Several workers told TNM that they have been receiving calls from their supervisors to rejoin work.
There have been reports that the Grama Sachivalayam staff, with the assistance of the police, have forced some centres to open. Anganwadis said that in an attempt to spread false information, the government tried to make it appear that the centres are open. Additionally, they alleged that the government threatened to hire new workers if the protesters did not show up for work.
“Though the government is being indifferent to female workers, our beneficiaries are extending support as they have availed our services. Our families too recognised the importance of our work and encouraged us to join the demonstrations,” Rani said.

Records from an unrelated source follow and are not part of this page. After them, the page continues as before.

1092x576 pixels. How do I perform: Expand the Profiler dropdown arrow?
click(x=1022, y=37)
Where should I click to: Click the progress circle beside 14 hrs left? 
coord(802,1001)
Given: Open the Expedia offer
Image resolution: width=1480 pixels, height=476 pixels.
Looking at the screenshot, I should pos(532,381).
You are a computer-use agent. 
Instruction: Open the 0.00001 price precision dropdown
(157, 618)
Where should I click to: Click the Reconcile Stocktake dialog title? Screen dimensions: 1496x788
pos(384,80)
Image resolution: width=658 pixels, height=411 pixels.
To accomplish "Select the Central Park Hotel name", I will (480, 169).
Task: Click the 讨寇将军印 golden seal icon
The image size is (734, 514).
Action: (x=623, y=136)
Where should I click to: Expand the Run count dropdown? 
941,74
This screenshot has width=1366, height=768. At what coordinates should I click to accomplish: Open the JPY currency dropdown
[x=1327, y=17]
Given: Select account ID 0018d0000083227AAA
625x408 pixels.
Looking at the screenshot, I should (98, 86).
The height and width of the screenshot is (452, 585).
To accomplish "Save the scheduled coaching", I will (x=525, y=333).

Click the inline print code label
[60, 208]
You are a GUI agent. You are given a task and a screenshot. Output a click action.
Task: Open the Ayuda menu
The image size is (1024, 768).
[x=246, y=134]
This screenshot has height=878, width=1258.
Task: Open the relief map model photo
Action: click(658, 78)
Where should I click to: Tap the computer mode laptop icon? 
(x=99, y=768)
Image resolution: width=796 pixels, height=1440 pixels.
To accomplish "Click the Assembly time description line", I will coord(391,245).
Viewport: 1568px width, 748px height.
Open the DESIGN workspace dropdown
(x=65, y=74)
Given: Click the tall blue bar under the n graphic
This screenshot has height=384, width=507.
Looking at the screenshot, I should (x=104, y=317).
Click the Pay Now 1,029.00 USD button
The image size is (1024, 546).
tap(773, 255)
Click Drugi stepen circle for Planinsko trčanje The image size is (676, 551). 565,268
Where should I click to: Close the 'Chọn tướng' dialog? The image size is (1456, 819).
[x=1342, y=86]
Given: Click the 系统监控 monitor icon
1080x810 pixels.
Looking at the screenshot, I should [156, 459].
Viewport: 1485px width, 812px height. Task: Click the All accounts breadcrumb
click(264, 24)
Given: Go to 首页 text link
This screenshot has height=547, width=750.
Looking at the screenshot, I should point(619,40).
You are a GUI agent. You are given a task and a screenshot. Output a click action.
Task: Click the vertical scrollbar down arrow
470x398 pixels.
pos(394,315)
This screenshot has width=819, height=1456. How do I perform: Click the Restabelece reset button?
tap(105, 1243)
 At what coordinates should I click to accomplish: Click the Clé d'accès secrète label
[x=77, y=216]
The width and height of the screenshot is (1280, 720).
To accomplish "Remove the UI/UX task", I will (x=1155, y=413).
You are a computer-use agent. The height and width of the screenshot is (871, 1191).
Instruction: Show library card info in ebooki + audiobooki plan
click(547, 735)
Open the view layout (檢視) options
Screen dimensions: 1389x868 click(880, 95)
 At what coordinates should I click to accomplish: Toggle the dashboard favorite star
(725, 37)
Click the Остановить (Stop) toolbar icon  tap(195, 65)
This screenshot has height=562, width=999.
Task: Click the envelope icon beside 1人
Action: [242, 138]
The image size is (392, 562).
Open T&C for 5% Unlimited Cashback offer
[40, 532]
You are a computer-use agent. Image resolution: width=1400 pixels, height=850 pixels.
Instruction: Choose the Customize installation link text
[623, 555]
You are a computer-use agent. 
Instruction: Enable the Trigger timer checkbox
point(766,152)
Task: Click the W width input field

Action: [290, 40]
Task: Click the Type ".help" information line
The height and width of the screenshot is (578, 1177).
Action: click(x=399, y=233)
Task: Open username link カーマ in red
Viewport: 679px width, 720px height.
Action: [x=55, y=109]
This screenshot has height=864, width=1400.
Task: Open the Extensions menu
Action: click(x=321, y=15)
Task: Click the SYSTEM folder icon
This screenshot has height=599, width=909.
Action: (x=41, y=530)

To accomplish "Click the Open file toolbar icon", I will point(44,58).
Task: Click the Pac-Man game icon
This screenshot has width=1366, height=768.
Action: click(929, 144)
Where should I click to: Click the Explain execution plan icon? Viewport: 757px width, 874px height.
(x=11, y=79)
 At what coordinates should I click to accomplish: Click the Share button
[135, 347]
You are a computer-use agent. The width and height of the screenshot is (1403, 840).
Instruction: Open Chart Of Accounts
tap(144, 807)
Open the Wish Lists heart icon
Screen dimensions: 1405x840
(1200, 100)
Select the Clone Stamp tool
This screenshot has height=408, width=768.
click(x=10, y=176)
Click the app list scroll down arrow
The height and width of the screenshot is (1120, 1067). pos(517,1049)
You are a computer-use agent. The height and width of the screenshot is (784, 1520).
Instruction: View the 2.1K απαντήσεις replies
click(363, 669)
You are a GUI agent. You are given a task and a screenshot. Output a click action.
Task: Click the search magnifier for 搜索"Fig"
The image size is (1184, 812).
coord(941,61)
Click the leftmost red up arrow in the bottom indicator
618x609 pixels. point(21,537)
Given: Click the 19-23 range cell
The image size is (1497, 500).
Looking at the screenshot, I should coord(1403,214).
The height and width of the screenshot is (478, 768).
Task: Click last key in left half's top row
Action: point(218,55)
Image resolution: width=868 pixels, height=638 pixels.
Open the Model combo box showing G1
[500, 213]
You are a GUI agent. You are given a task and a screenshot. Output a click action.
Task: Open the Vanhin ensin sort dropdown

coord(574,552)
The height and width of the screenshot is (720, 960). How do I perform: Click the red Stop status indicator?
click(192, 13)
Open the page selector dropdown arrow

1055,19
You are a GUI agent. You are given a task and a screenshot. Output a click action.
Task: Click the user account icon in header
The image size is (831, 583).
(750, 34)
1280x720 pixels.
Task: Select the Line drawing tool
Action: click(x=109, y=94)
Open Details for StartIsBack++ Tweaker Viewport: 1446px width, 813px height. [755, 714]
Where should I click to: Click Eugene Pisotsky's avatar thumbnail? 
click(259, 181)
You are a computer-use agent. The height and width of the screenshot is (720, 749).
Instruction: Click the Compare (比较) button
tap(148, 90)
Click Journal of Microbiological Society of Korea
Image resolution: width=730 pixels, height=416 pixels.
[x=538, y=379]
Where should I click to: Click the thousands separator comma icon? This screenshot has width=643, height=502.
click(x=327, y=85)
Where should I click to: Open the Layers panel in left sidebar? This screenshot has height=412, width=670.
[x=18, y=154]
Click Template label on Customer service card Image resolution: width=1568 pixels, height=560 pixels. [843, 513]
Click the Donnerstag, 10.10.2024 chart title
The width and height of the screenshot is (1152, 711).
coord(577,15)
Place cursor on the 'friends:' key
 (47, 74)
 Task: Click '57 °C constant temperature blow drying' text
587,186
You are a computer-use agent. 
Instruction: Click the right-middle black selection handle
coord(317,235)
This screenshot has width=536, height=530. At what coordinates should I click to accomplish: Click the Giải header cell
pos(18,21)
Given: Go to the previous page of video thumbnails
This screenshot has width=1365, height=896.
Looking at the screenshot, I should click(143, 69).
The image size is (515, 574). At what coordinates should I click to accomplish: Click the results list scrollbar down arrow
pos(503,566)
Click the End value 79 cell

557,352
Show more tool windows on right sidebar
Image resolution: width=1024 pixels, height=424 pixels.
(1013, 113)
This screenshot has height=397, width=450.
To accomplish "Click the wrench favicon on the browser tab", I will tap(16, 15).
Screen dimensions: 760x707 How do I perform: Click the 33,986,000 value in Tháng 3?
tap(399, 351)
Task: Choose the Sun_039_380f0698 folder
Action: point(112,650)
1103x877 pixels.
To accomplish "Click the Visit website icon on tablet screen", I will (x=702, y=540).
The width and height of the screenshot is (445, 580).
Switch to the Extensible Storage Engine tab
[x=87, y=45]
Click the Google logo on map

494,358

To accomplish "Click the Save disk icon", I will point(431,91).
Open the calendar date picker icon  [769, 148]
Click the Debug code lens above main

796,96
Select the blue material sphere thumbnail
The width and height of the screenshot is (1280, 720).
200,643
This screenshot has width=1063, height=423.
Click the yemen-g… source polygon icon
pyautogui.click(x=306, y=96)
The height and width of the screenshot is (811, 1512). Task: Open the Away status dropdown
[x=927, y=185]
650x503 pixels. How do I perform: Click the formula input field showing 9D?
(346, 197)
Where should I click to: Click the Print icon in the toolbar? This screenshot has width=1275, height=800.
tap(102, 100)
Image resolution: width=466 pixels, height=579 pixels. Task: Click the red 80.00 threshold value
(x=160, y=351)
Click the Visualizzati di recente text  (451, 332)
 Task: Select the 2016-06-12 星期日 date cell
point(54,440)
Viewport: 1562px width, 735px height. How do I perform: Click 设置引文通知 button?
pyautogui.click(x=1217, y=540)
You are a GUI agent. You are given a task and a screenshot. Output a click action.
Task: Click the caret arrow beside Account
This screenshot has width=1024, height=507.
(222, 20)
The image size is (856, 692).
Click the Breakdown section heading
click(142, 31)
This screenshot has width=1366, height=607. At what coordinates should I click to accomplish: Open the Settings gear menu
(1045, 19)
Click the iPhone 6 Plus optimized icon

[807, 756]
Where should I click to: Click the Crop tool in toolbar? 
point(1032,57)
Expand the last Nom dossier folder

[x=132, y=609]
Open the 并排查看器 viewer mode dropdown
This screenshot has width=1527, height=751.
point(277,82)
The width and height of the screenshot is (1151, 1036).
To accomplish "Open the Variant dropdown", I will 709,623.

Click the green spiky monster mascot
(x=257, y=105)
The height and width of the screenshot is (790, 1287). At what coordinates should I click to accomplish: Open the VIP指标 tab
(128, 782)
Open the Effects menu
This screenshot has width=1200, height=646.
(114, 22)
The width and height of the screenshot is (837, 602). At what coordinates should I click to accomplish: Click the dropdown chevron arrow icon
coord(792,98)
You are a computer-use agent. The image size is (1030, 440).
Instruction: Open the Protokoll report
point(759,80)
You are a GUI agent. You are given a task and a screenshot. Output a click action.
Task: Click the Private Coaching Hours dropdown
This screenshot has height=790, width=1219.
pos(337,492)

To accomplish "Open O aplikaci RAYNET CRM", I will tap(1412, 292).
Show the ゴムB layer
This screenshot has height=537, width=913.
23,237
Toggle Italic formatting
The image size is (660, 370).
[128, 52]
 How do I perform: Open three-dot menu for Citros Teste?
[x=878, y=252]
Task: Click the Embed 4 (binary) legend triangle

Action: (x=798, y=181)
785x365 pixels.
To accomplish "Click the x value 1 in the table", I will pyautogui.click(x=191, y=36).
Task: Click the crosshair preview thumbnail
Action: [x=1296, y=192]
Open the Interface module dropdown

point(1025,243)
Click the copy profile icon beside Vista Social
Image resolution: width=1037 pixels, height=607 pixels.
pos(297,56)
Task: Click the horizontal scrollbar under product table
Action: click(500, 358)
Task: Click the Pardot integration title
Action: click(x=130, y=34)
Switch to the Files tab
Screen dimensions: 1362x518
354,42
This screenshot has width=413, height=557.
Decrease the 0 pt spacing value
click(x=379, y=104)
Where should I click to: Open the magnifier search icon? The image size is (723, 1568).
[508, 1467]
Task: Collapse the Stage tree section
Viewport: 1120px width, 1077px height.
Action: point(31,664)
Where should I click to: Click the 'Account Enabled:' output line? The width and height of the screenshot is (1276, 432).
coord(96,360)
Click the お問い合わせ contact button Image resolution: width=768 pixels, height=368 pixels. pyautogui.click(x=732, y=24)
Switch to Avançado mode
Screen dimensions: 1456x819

Babu Rao said, “Anganwadis are not essential services. It is inhumane for the government to refuse to increase the salaries of anganwadi workers who have worked for decades with low wages. The Chief Minister has never spoken for those who have been on indefinite strike and it is a shame to try to suppress it. Anganwadis are getting support from their beneficiaries, common public, and all political parties as their demands are legitimate.”
Contributions of anganwadi workers
Anganwadi workers and helpers carry out a variety of tasks that contribute significantly to the ICDS scheme. They contribute to the cleanliness of anganwadi premises, maintain hygiene, and also cook and serve food to children (between three to six years of age). They conduct monthly weight checks for children, enter the values on growth cards, and refer cases for medical attention if needed. Every year, the workers conduct surveys of families in the area with a focus on mothers and children. They plan extracurricular activities for young children and offer supplemental feeding based on available resources. They also assist ASHA workers with pulse polio immunisation drives and implementation of health programmes. In addition, they conduct home visits to educate parents and provide birth information to the local authorities.
According to data from the 2015–16 National Family Health Survey (NFHS–4), Andhra Pradesh had an Infant Mortality Rate (IMR) of 35, (20 in urban areas and 40 in rural areas). The state performed better on the NFHS-5 survey in 2019–2020, with an overall IMR of 30. Both urban (30) and rural (29) areas showed a decrease.
Contract municipal workers also on strike
While anganwadis have been protesting for over 25 days, municipal workers on contract have also been protesting for 16 days demanding the same wages as regular employees. On January 10, Y Srilakshmi, Special Chief Secretary of Municipal and Urban Development, held talks with workers and announced the decision to extend the Occupational Health Allowance (OHA) of Rs 6,000 to all categories of municipal workers. The government also promised a retirement benefit of Rs 50,000 and increased the ex gratia from Rs 5 lakh to Rs 7 lakh. However, the workers’ demand to increase their wages has not been met.
“We have taken to the streets with demonstrations amid the restrictions imposed and will continue to put pressure on the government hoping to negotiate fairly,” Babu Rao said.